Dicke Hall to house humanities departments, foster departmental collaboration
The building is expected to be ready for use by summer 2022
In the past few months, Trinity has begun construction on a new building, Dicke Hall. This addition will host many humanities departments and opportunities, including the English and religion departments and the Humanities Collective.
As part of Trinity’s projects, Chapman Hall and Halsell Hall have also been renovated. Dicke Hall should be finished by early summer 2022, with faculty and classes moving into the building by the Fall 2022 semester. In tandem, Dicke, Chapman and Halsell will act as a new home for humanities classes and community.
Faculty in various departments formed a committee to create programs and work with architects for the new and recently improved buildings. Ruben Dupertuis, chair of the religion department and co-chair of the committee, reflected on the goals of this renovation.
“One is to create a sense of identity within and across the departments, and I think we’ve been able to do that through these renovations,” Dupertuis said. “Another goal is to update some of the classroom spaces. There are six big classrooms, additional smaller spaces, Trinity’s first dedicated screening room and a 100-person dedicated lecture hall. Another aspect of what we did was to be student-centered. All the departments have spaces that are devoted to students.”
While providing spaces for humanities programs at Trinity in general, these renovations act as a positive force for individual departments as well.
“The religion department is currently in Chapman, so we will be moving into Dicke Hall. We are leaving Chapman, where we have been for a long time. It’s a real positive. Chapman was long overdue for a renovation. It’ll be great to get one for all the people who will still be in there,” Dupertuis said.

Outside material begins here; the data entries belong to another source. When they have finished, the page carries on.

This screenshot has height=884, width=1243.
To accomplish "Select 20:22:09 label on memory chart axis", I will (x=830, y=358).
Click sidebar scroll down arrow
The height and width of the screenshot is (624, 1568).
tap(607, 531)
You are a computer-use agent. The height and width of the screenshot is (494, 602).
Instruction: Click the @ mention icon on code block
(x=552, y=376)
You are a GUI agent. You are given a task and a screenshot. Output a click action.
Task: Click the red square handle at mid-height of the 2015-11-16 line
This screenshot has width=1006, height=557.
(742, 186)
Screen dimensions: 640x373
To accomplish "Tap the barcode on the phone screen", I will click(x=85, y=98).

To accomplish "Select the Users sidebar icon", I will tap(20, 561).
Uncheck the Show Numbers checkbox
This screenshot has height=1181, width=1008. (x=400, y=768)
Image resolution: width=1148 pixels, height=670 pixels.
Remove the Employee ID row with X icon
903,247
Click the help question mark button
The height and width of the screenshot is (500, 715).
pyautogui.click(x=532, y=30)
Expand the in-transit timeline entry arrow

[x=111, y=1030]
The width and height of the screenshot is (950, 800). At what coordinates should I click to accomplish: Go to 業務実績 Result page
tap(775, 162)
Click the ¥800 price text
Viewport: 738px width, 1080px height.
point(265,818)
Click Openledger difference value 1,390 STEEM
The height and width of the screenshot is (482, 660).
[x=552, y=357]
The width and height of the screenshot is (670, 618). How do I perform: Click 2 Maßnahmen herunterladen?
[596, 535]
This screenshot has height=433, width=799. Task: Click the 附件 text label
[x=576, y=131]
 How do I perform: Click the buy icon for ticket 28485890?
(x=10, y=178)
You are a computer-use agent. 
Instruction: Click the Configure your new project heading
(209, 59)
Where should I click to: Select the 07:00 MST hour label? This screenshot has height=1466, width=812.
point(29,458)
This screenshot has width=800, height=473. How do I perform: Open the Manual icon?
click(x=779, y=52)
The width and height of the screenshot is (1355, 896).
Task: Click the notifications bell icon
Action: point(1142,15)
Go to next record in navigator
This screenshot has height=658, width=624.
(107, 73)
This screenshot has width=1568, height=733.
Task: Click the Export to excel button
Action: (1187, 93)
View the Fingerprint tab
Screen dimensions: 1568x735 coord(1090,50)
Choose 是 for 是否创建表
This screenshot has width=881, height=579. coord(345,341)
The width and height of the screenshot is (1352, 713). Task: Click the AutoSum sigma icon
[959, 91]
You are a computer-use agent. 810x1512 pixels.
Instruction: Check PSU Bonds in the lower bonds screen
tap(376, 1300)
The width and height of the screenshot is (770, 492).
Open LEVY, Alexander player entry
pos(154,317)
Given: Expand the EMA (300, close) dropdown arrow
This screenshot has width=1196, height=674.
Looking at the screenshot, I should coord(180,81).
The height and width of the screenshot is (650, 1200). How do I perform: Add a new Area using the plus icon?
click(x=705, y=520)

Kathryn Vomero Santos, English professor and co-director of the Humanities Collective, explained the potential opportunities that this new hall will offer for English students.
“We’re also looking forward to having new flexible meeting spaces where we can gather as a department and where our students can come together to continue building on our strong community of English majors and minors,” Santos said. “The new building will provide space for initiatives like the Early Book and Manuscript Lab and student-led publications like The Trinity Review, and it will allow us to host guest lectures and film screenings relevant to our teaching and research.”
The first floor of Dicke Hall will also be the headquarters for the Humanities Collective and the Mellon Initiative. The Humanities Collective at Trinity is dedicated to allowing students and faculty to explore their interests in humanities-based fields. The Mellon Initiative gives undergraduate students the opportunity to do research in the arts and humanities. These programs do not have a building at the moment.
“Our hope is that we will be able to work toward becoming a Humanities Center once we move into Dicke Hall,” Santos said. “We are eager to spotlight and support faculty research in the humanities and to create programming that fosters community engagement and humanistic inquiry.”
Lauren Turek, director of the Mellon Initiative and professor of history, said that Dicke Hall will allow the Humanities Collective’s projects to reach more students.
“In the new location, the Humanities Collective and the Mellon Initiative will be able to foster more opportunities for community building as well as undergraduate research,” Turek said. “There will be new spaces for students to gather informally, and there will even be lab space for humanities and art labs that will support student research projects, the Mellon-funded Humanities and Arts Labs and other collaborative ventures with faculty.”
Because of the layout of these buildings, Dicke, Chapman and Halsell will foster affinity among humanities students.
“In addition, the new building, in concert with the renovated Halsell and Chapman, will be part of a cluster of buildings where humanities departments will live. This proximity to each other — and to the library, which many of us think of as another lab or research hub for humanities scholars — will create productive collisions and community amongst humanities students and faculty. This complex offers new places to study, congregate and relax together after classes, and those new spaces will encourage greater sociability,” Turek said.
Dicke Hall, along with the renovations to Chapman and Halsell, shows Trinity’s continued dedication to students interested in the arts and humanities.
“It’s pretty extraordinary that in an era that a lot of universities are downsizing, where a lot of humanities departments take a beating, Trinity has remained committed to the humanities,” Dupertuis said.